Given the records below, would you repeat exactly the lines that begin at the one containing "Given: Open Raspberry Pi main menu" and end at the one containing "Open the 已关注", inclusive?

━━━━━━━━━━━━━━━━━━━━━━━━━━━━━━

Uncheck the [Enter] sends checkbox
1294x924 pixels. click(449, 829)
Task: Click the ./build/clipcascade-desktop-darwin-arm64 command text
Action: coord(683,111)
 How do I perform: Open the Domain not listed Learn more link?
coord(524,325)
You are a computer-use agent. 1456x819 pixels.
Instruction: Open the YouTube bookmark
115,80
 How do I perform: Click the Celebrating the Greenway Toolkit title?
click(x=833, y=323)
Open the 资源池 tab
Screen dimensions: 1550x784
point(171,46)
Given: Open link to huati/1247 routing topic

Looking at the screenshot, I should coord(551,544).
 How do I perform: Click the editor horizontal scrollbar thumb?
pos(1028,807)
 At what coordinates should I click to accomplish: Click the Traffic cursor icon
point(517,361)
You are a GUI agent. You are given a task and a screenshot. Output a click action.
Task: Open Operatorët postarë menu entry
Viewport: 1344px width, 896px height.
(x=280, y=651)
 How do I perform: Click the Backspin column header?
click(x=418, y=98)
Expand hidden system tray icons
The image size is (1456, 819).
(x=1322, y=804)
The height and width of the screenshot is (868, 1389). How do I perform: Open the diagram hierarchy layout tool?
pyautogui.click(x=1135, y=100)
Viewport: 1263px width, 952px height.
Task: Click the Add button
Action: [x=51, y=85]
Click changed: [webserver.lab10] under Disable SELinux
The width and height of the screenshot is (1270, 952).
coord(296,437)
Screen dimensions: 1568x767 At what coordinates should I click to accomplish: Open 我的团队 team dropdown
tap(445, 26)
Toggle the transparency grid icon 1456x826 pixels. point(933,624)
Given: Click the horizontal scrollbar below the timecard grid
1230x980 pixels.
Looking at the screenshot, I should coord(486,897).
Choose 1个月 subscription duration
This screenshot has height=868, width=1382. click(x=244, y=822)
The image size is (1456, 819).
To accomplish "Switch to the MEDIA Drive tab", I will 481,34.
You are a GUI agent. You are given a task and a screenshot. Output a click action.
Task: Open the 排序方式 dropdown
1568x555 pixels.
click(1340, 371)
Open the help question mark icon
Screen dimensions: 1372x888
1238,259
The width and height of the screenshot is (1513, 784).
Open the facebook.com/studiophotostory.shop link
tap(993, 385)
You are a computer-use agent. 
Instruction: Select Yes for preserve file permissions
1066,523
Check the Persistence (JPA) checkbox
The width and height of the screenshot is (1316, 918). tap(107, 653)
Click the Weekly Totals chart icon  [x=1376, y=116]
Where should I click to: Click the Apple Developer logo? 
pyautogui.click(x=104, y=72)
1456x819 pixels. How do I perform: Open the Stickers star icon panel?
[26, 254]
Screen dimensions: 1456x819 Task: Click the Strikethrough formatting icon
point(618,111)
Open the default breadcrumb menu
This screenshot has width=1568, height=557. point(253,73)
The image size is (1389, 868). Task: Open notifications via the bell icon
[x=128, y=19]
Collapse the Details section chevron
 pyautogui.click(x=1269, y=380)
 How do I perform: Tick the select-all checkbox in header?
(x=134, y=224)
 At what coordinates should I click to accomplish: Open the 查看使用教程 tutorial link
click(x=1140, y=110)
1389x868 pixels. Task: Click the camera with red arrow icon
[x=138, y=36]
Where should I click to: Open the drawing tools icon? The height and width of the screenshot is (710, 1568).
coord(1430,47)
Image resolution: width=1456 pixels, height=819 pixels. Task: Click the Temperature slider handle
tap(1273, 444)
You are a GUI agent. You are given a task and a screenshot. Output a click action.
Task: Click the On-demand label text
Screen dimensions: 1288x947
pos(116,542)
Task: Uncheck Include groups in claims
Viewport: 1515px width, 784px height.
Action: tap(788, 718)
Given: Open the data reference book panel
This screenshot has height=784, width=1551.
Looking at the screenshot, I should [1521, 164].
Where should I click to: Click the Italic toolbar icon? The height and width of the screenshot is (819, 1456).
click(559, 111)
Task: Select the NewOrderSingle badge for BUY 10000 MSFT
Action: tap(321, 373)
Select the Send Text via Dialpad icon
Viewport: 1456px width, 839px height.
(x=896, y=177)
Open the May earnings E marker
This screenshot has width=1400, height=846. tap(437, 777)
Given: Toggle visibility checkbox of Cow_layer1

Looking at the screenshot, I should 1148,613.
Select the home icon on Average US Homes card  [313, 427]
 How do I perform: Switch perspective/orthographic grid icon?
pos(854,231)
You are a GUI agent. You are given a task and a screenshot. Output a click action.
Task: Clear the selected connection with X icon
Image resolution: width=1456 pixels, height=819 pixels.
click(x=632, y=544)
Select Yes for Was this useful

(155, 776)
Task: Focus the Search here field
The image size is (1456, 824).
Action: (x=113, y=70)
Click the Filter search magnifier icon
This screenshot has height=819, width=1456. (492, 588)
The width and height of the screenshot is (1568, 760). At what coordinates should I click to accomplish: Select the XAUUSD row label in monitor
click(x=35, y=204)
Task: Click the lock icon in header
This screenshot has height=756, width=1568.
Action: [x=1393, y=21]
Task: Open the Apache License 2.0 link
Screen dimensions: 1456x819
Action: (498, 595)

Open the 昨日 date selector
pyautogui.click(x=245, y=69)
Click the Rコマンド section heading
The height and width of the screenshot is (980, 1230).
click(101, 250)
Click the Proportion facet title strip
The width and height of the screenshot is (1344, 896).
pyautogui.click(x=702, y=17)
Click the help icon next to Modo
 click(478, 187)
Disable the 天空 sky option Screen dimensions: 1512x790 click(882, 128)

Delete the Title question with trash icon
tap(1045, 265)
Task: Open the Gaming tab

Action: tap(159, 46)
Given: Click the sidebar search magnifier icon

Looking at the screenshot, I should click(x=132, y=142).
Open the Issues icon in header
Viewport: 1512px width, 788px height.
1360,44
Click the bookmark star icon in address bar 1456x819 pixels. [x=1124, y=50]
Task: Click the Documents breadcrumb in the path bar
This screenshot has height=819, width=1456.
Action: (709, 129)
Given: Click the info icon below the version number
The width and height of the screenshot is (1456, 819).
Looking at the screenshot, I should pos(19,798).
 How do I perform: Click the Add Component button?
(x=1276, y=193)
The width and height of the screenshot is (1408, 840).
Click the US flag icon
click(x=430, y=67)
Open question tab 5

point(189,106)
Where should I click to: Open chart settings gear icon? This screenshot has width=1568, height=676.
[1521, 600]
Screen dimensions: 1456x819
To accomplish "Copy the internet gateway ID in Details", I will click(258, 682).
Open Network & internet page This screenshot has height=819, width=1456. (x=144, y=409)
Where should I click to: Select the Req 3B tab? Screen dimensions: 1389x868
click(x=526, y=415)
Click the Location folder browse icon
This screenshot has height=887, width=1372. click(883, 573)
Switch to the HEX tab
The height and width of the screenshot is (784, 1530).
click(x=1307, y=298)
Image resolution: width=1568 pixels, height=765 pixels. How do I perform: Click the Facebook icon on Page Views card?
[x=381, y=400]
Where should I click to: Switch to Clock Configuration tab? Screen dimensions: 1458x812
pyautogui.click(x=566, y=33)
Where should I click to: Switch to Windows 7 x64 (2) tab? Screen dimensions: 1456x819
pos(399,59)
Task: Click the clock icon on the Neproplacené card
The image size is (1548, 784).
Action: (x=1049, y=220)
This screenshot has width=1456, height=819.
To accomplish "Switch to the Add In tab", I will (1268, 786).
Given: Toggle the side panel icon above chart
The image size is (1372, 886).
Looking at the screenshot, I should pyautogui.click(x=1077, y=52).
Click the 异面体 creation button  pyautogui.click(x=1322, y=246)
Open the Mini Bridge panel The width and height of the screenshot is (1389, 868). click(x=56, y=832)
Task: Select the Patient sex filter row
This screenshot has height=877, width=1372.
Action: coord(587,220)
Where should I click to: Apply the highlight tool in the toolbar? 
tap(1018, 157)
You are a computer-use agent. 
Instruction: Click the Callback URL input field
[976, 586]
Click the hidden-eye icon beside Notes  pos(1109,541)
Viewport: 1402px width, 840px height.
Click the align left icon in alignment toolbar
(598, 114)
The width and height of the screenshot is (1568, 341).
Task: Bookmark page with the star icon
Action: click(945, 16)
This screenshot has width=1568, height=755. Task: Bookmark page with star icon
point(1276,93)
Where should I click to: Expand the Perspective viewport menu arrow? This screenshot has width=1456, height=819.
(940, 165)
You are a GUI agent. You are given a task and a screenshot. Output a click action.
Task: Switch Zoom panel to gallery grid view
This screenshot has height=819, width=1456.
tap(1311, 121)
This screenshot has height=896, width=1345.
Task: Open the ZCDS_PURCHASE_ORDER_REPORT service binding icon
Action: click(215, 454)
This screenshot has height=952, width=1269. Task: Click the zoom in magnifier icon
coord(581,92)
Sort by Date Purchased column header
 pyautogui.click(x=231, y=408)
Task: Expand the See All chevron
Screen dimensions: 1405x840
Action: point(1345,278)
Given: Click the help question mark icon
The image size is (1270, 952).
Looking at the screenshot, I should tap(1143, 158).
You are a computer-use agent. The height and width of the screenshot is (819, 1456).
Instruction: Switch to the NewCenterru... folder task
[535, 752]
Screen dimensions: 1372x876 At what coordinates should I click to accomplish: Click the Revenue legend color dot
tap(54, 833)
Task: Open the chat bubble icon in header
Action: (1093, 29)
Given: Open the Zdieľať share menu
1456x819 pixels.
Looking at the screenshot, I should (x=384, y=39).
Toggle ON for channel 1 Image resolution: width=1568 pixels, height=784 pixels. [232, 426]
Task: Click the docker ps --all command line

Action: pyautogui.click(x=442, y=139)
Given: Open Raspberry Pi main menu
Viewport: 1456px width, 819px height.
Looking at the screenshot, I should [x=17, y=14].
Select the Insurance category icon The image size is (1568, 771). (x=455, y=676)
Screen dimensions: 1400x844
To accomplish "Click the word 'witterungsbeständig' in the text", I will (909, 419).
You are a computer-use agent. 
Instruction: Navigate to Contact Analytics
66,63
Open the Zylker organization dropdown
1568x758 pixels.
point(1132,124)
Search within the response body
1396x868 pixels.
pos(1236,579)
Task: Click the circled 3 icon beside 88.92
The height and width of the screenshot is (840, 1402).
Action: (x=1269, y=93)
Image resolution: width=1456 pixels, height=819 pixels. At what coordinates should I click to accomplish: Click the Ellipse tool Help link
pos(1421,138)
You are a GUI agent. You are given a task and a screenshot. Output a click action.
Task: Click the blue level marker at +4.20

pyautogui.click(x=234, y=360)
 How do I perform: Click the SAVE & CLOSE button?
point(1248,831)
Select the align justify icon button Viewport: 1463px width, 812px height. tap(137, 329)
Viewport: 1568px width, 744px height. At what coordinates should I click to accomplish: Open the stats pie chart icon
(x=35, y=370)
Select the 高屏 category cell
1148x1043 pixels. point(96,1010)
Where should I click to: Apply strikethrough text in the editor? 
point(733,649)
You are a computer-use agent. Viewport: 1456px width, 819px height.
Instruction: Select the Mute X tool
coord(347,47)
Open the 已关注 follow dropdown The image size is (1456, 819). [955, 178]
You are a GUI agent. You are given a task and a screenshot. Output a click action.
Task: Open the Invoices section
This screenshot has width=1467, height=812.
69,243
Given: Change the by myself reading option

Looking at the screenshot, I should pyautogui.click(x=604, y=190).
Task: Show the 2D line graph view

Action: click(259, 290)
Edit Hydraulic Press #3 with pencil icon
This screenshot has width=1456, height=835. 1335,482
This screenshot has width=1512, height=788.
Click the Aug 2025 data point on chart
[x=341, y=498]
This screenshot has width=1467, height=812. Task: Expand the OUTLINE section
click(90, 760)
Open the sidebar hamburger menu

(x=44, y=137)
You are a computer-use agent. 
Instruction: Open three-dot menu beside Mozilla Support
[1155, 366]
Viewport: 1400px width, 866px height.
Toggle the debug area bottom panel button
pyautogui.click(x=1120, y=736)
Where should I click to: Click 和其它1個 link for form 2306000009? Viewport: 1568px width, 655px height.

━━━━━━━━━━━━━━━━━━━━━━━━━━━━━━

▸ YOUR RESPONSE:
Given: Open Raspberry Pi main menu
Viewport: 1456px width, 819px height.
Looking at the screenshot, I should [x=17, y=14].
Select the Insurance category icon The image size is (1568, 771). (x=455, y=676)
Screen dimensions: 1400x844
To accomplish "Click the word 'witterungsbeständig' in the text", I will (909, 419).
You are a computer-use agent. 
Instruction: Navigate to Contact Analytics
66,63
Open the Zylker organization dropdown
1568x758 pixels.
point(1132,124)
Search within the response body
1396x868 pixels.
pos(1236,579)
Task: Click the circled 3 icon beside 88.92
The height and width of the screenshot is (840, 1402).
Action: (x=1269, y=93)
Image resolution: width=1456 pixels, height=819 pixels. At what coordinates should I click to accomplish: Click the Ellipse tool Help link
pos(1421,138)
You are a GUI agent. You are given a task and a screenshot. Output a click action.
Task: Click the blue level marker at +4.20

pyautogui.click(x=234, y=360)
 How do I perform: Click the SAVE & CLOSE button?
point(1248,831)
Select the align justify icon button Viewport: 1463px width, 812px height. tap(137, 329)
Viewport: 1568px width, 744px height. At what coordinates should I click to accomplish: Open the stats pie chart icon
(x=35, y=370)
Select the 高屏 category cell
1148x1043 pixels. point(96,1010)
Where should I click to: Apply strikethrough text in the editor? 
point(733,649)
You are a computer-use agent. Viewport: 1456px width, 819px height.
Instruction: Select the Mute X tool
coord(347,47)
Open the 已关注 follow dropdown The image size is (1456, 819). [955, 178]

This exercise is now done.